# WORK REQUEST:
Give the listing below again in full, exactly as written.

# EXTRACTED ENTRIES:

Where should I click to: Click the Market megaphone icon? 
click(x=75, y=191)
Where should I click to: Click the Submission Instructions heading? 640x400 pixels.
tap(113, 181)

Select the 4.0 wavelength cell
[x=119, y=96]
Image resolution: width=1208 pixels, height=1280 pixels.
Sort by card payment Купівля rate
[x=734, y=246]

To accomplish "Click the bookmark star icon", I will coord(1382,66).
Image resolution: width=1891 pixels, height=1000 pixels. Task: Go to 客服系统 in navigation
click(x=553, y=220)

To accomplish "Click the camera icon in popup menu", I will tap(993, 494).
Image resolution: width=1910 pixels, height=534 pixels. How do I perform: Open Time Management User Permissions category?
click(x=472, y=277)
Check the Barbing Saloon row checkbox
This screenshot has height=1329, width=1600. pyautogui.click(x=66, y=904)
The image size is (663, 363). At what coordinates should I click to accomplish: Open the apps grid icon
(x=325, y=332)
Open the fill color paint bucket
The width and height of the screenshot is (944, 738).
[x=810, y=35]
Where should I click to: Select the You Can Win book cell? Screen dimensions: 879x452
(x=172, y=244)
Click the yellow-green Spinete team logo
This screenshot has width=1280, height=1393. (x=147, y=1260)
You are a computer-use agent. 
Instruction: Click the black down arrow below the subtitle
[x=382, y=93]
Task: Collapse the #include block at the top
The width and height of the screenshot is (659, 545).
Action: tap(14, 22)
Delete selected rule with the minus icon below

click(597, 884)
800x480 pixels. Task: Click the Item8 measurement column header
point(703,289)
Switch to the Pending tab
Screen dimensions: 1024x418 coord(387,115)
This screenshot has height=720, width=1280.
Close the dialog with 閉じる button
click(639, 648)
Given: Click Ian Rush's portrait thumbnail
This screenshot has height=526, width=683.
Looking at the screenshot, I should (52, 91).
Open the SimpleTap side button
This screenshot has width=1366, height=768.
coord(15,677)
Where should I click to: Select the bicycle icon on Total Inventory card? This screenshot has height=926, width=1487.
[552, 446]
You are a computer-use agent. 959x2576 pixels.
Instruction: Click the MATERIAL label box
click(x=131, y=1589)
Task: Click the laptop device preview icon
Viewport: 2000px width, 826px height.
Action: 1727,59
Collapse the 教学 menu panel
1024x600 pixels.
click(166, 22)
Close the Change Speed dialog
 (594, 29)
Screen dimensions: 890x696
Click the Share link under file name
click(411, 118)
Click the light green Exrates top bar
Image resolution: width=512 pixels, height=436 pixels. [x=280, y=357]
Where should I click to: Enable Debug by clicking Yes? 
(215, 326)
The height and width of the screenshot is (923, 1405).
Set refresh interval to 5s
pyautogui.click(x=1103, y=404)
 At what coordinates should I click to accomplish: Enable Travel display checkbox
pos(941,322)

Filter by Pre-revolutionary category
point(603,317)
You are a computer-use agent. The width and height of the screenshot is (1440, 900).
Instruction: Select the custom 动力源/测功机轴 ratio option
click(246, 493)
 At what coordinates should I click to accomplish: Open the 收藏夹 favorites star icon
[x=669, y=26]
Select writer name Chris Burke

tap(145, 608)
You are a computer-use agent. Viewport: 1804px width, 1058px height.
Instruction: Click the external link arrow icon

# WRITTEN ANSWER:
Where should I click to: Click the Market megaphone icon? 
click(x=75, y=191)
Where should I click to: Click the Submission Instructions heading? 640x400 pixels.
tap(113, 181)

Select the 4.0 wavelength cell
[x=119, y=96]
Image resolution: width=1208 pixels, height=1280 pixels.
Sort by card payment Купівля rate
[x=734, y=246]

To accomplish "Click the bookmark star icon", I will coord(1382,66).
Image resolution: width=1891 pixels, height=1000 pixels. Task: Go to 客服系统 in navigation
click(x=553, y=220)

To accomplish "Click the camera icon in popup menu", I will tap(993, 494).
Image resolution: width=1910 pixels, height=534 pixels. How do I perform: Open Time Management User Permissions category?
click(x=472, y=277)
Check the Barbing Saloon row checkbox
This screenshot has height=1329, width=1600. pyautogui.click(x=66, y=904)
The image size is (663, 363). At what coordinates should I click to accomplish: Open the apps grid icon
(x=325, y=332)
Open the fill color paint bucket
The width and height of the screenshot is (944, 738).
[x=810, y=35]
Where should I click to: Select the You Can Win book cell? Screen dimensions: 879x452
(x=172, y=244)
Click the yellow-green Spinete team logo
This screenshot has width=1280, height=1393. (x=147, y=1260)
You are a computer-use agent. 
Instruction: Click the black down arrow below the subtitle
[x=382, y=93]
Task: Collapse the #include block at the top
The width and height of the screenshot is (659, 545).
Action: tap(14, 22)
Delete selected rule with the minus icon below

click(597, 884)
800x480 pixels. Task: Click the Item8 measurement column header
point(703,289)
Switch to the Pending tab
Screen dimensions: 1024x418 coord(387,115)
This screenshot has height=720, width=1280.
Close the dialog with 閉じる button
click(639, 648)
Given: Click Ian Rush's portrait thumbnail
This screenshot has height=526, width=683.
Looking at the screenshot, I should (52, 91).
Open the SimpleTap side button
This screenshot has width=1366, height=768.
coord(15,677)
Where should I click to: Select the bicycle icon on Total Inventory card? This screenshot has height=926, width=1487.
[552, 446]
You are a computer-use agent. 959x2576 pixels.
Instruction: Click the MATERIAL label box
click(x=131, y=1589)
Task: Click the laptop device preview icon
Viewport: 2000px width, 826px height.
Action: 1727,59
Collapse the 教学 menu panel
1024x600 pixels.
click(166, 22)
Close the Change Speed dialog
 (594, 29)
Screen dimensions: 890x696
Click the Share link under file name
click(411, 118)
Click the light green Exrates top bar
Image resolution: width=512 pixels, height=436 pixels. [x=280, y=357]
Where should I click to: Enable Debug by clicking Yes? 
(215, 326)
The height and width of the screenshot is (923, 1405).
Set refresh interval to 5s
pyautogui.click(x=1103, y=404)
 At what coordinates should I click to accomplish: Enable Travel display checkbox
pos(941,322)

Filter by Pre-revolutionary category
point(603,317)
You are a computer-use agent. The width and height of the screenshot is (1440, 900).
Instruction: Select the custom 动力源/测功机轴 ratio option
click(246, 493)
 At what coordinates should I click to accomplish: Open the 收藏夹 favorites star icon
[x=669, y=26]
Select writer name Chris Burke

tap(145, 608)
You are a computer-use agent. Viewport: 1804px width, 1058px height.
Instruction: Click the external link arrow icon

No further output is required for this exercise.